When Elena Baltacha became the first British female to fall at Wimbledon this afternoon hopes passed to Samantha Murray and Johanna Konta to fly the Union Flag for the fairer sex on the opening day of The Championships. Only, one by one, they fell by the wayside until it was left to Anne Keothavong to keep the hopes of the nation alive in the late afternoon gloom.
She could not have requested a better stage – late scheduling saw the wild card allocated the prime location of Centre Court, an arena which moments before had been occupied by Andy Murray, albeit briefly, as he swept past Germany’s Benjamin Becker to book a second round place.
Watched on by Judy Murray, an inspired Keothavong rose to the occasion matching world No.59 Garbine Muguruza for much of the opening set despite sitting 158 spots below her in the world rankings and, at the age of 29, giving away a decade in years.
It wasn’t until the 10th game that things began to conspire against her.
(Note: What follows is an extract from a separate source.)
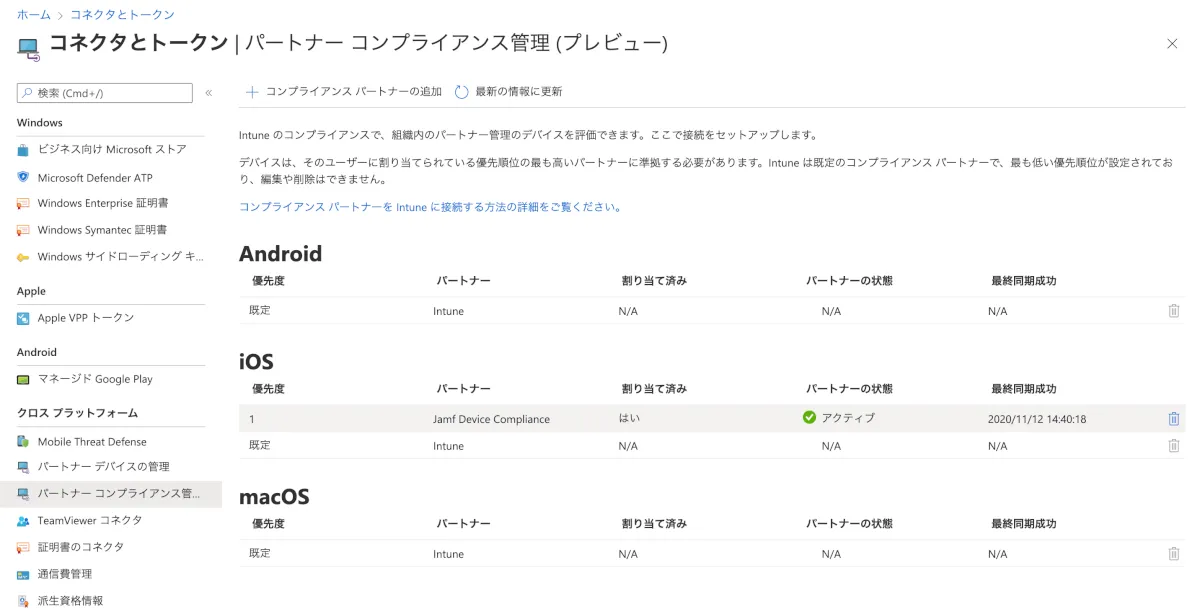Image resolution: width=1200 pixels, height=614 pixels.
Task: Click the refresh icon beside 最新の情報に更新
Action: pyautogui.click(x=461, y=92)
A couple of sloppy errors followed by a magnificent cross-court forehand winner by the Spaniard brought up three break points for the set and when Keothavong netted a backhand it proved to be a costly first break of the match.
Things deteriorated spectacularly in the second for Keothavong who was noticeably tired, and no longer able to stand her ground against the powerful drives spawned by the 19-year-old’s racket. Within 30 minutes she’d lost the second set and the match, winning just 44 points overall compared to Muguruza’s 66.
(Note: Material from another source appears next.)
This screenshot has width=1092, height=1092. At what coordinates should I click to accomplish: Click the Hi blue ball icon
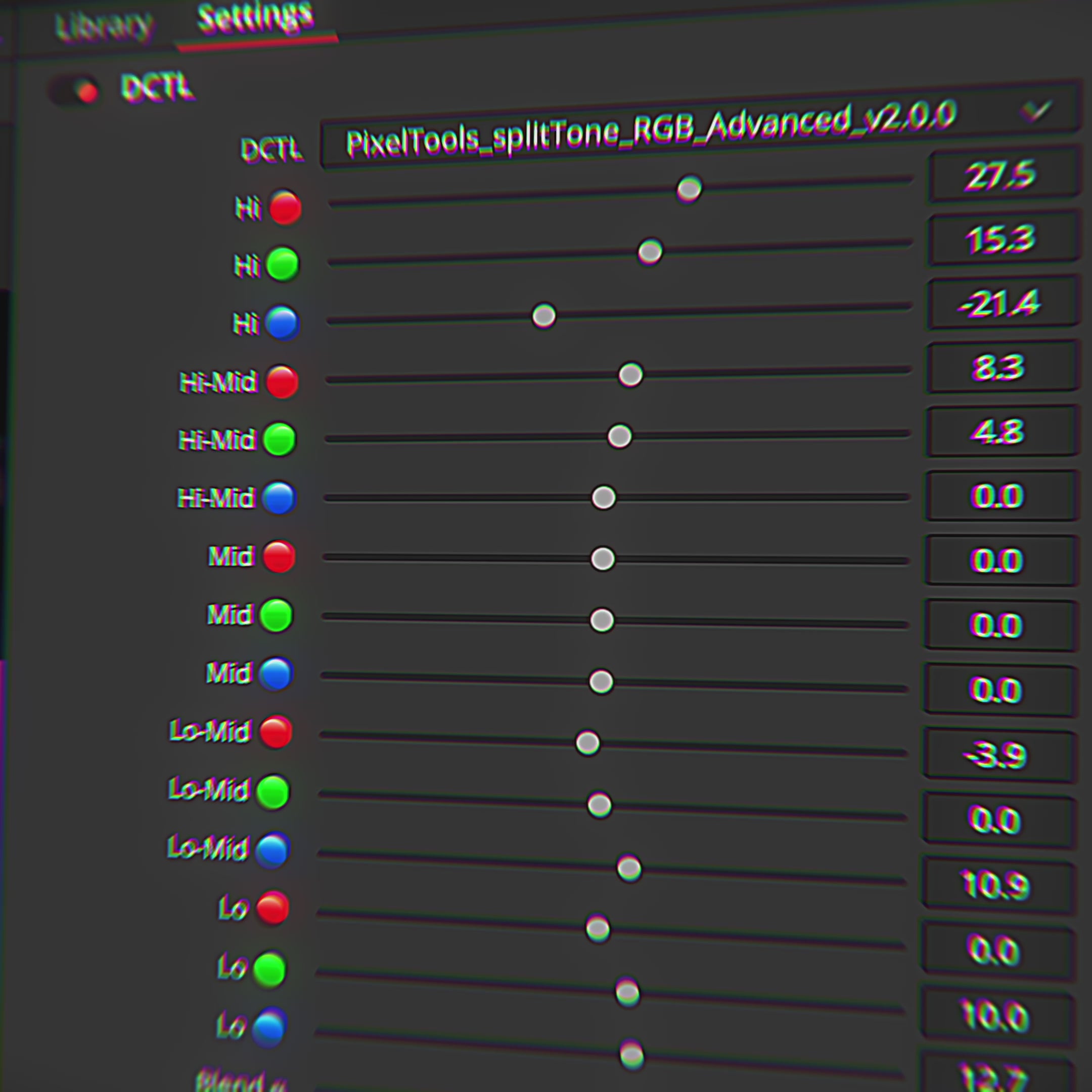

Earlier in the day wild card Samantha Murray – no relation to Andy – faced a tough opponent in the form of Italy’s Camila Giorgi, who has been known to work the SW19 lawns. Last year the 21-year-old qualified for The Championships, reaching the fourth round on her Grand Slam debut before falling at the hands of No. 3 seed Agnieszka Radwanska.
This afternoon the world No.93 displayed the sparkling grass court tennis that helped her achieve that feat with one notable weapon – her serve – firing on all cylinders helping her wrap up the match 6-3, 6-4 in one hour and 19 minutes.
“I was a little bit nervous but then I play good,” Giorgi said. “I think it was great match… I think everything was good. The serve was feeling good, so must be the same thing for the next match.”
Over on Court 12 British wild card Johanna Konta took a while to warm up in the overcast breezy conditions against No.16 seed Jelena Jakovic but, despite a spirited fight-back in the second, bowed out 2-6, 5-7.
British hopes now remain with Laura Robson, Heather Watson and wild card Tara Moore, who all begin their Wimbledon campaigns tomorrow. Robson will play No.10 seed Maria Kirilenko, Watson takes on American Madison Keys and Moore meets Estonian Kaia Kanepi, all in the same half of the draw as world No.1 and defending champion Serena Williams.